▶ [PROBLEM DETAILS]:
Within the records, determine how many lines contain the word "input". Your reply must consist of that number only.

--- --- ---

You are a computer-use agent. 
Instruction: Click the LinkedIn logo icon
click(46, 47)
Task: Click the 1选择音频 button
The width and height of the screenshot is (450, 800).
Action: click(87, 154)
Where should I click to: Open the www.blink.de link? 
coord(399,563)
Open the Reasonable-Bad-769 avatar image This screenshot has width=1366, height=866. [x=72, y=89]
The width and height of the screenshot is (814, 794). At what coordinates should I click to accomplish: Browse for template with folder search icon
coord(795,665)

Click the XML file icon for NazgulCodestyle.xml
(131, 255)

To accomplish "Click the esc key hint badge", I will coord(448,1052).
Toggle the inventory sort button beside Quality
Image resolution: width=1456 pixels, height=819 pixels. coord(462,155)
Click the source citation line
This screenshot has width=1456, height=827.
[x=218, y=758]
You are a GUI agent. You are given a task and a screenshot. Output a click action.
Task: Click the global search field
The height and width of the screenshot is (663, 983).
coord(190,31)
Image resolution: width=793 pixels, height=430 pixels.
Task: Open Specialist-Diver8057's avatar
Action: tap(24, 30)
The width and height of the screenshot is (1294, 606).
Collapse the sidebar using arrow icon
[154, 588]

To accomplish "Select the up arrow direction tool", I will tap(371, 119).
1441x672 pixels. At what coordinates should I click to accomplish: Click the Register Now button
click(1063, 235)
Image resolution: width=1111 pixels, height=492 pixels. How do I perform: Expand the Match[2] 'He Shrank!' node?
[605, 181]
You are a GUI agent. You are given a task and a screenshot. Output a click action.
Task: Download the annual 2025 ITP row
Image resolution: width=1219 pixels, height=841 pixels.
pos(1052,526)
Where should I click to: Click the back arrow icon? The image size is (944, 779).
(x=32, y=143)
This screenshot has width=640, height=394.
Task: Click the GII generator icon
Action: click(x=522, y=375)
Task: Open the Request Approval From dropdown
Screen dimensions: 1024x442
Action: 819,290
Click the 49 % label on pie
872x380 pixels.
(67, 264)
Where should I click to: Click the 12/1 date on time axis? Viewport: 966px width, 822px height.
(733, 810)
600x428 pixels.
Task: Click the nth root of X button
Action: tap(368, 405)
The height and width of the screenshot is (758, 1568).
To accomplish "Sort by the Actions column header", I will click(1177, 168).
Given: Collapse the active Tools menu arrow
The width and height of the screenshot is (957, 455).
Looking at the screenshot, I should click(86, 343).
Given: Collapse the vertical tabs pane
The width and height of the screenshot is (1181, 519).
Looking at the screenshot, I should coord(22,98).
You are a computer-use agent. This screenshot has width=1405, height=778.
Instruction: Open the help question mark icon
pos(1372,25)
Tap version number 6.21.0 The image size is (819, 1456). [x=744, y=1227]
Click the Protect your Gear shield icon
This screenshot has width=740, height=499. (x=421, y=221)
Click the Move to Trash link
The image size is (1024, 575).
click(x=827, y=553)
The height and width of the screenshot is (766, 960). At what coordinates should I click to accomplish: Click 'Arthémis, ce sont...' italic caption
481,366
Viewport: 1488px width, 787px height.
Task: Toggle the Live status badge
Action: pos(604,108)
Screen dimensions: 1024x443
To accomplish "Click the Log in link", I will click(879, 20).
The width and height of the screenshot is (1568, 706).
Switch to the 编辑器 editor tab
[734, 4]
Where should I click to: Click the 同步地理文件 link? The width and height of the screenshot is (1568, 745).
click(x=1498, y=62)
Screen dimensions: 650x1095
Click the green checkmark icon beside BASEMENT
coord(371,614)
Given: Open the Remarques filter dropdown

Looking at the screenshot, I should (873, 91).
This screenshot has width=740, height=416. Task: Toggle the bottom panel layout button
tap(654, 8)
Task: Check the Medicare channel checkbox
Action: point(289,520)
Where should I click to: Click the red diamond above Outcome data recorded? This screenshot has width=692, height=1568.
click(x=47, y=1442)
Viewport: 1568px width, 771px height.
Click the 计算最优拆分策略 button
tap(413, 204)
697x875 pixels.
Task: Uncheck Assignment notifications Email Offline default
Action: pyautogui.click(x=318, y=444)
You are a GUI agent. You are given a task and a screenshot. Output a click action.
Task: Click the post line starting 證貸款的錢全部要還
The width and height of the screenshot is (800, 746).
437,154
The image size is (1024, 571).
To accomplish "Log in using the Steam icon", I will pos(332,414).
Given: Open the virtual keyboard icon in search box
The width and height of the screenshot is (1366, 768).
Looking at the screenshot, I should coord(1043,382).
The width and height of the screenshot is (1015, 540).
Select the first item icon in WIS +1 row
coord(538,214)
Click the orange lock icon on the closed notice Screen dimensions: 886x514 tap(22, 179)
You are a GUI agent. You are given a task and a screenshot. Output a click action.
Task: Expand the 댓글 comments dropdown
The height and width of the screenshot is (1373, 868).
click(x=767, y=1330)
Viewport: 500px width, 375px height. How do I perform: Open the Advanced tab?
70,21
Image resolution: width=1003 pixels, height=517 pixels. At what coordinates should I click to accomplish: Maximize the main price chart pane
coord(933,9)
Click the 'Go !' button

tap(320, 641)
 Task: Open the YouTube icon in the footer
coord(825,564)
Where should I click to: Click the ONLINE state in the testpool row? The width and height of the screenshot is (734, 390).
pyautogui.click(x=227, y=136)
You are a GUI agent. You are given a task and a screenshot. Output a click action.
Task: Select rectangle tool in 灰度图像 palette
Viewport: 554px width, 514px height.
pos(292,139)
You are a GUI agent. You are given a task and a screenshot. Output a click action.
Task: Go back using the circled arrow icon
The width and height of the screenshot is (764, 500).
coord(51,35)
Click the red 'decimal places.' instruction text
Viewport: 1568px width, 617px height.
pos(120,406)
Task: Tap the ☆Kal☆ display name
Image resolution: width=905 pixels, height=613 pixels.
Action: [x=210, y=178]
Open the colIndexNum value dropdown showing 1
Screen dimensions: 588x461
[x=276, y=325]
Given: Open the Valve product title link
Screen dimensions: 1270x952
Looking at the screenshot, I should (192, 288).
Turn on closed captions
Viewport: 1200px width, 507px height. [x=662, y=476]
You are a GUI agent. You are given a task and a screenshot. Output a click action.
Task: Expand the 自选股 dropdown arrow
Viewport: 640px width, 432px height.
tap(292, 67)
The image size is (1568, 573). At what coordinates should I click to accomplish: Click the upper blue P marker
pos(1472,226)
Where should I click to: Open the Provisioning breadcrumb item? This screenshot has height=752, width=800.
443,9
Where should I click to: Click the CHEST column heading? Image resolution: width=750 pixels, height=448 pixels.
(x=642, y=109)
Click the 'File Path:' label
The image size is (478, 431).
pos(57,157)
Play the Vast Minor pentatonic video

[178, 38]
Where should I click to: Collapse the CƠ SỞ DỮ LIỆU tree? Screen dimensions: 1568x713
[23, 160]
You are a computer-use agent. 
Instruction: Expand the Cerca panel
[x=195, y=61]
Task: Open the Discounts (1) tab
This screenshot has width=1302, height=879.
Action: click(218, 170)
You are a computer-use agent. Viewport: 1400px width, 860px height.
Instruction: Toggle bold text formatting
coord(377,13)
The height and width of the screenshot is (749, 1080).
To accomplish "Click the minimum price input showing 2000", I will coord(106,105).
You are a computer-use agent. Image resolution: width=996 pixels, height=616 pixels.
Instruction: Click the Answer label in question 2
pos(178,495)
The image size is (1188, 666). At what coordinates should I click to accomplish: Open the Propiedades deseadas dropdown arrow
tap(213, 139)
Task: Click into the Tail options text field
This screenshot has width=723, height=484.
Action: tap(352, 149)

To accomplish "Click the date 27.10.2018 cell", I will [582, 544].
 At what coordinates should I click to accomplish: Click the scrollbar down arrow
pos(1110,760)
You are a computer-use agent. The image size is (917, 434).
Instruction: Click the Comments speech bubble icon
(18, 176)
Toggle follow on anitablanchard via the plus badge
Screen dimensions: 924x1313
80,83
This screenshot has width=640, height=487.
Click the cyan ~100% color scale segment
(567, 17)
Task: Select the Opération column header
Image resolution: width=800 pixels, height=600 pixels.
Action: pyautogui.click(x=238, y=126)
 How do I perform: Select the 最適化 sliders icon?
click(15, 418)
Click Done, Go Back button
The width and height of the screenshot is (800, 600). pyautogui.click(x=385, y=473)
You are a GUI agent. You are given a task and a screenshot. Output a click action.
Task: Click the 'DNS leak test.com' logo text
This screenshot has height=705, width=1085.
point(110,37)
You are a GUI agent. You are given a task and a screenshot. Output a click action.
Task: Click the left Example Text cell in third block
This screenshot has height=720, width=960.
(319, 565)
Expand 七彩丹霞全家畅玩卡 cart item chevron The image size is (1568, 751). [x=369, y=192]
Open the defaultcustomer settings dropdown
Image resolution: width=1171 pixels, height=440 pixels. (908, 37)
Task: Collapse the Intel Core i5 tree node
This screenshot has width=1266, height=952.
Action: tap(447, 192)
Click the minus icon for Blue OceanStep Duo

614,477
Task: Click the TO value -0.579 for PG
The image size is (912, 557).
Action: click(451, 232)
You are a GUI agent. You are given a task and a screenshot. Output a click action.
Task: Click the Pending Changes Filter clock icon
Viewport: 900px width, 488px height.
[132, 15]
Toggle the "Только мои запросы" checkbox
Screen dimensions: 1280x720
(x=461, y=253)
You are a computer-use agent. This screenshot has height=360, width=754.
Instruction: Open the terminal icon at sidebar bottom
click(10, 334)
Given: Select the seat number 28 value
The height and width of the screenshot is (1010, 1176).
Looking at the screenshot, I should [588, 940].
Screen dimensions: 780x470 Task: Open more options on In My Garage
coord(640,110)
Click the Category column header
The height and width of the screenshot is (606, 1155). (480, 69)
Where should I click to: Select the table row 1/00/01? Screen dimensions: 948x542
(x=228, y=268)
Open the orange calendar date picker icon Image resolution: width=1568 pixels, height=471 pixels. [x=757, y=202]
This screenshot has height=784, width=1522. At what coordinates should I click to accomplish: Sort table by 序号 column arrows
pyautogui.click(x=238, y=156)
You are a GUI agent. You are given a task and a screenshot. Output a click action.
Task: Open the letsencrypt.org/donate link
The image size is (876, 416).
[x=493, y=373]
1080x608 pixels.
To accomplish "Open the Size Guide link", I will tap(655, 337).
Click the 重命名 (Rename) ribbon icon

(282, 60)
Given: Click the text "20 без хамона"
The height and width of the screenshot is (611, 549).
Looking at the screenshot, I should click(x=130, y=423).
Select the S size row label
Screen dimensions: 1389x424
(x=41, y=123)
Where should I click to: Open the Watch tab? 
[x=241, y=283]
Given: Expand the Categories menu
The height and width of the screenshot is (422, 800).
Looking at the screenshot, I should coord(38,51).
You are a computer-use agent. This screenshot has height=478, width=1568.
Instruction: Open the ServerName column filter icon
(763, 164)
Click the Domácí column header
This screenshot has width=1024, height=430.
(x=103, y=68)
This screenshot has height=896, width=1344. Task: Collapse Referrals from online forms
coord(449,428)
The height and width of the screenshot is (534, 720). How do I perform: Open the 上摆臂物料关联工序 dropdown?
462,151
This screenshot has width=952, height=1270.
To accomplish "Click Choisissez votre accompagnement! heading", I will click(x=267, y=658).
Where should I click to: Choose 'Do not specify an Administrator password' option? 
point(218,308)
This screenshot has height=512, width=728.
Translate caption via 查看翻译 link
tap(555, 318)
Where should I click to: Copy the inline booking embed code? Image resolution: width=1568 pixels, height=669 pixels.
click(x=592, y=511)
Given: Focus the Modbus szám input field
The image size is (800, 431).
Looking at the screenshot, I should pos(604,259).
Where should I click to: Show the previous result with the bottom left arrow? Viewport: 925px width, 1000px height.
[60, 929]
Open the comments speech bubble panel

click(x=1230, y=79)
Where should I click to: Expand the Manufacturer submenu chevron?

--- --- ---

▶ [SOLUTION FOR THIS TASK]:
2